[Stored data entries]
○ ○ ○ ○ ○

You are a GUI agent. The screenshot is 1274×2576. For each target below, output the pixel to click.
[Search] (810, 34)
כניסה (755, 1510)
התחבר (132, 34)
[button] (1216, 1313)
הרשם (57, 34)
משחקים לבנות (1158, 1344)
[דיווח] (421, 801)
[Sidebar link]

○ ○ ○ ○ ○

HOW TO COMPLETE THIS TASK: Return the lines from the one containing "[Search] (810, 34)" through the last line of the records. Include both ends and nothing else.

REPLY TO THE TASK:
[Search] (810, 34)
כניסה (755, 1510)
התחבר (132, 34)
[button] (1216, 1313)
הרשם (57, 34)
משחקים לבנות (1158, 1344)
[דיווח] (421, 801)
[Sidebar link]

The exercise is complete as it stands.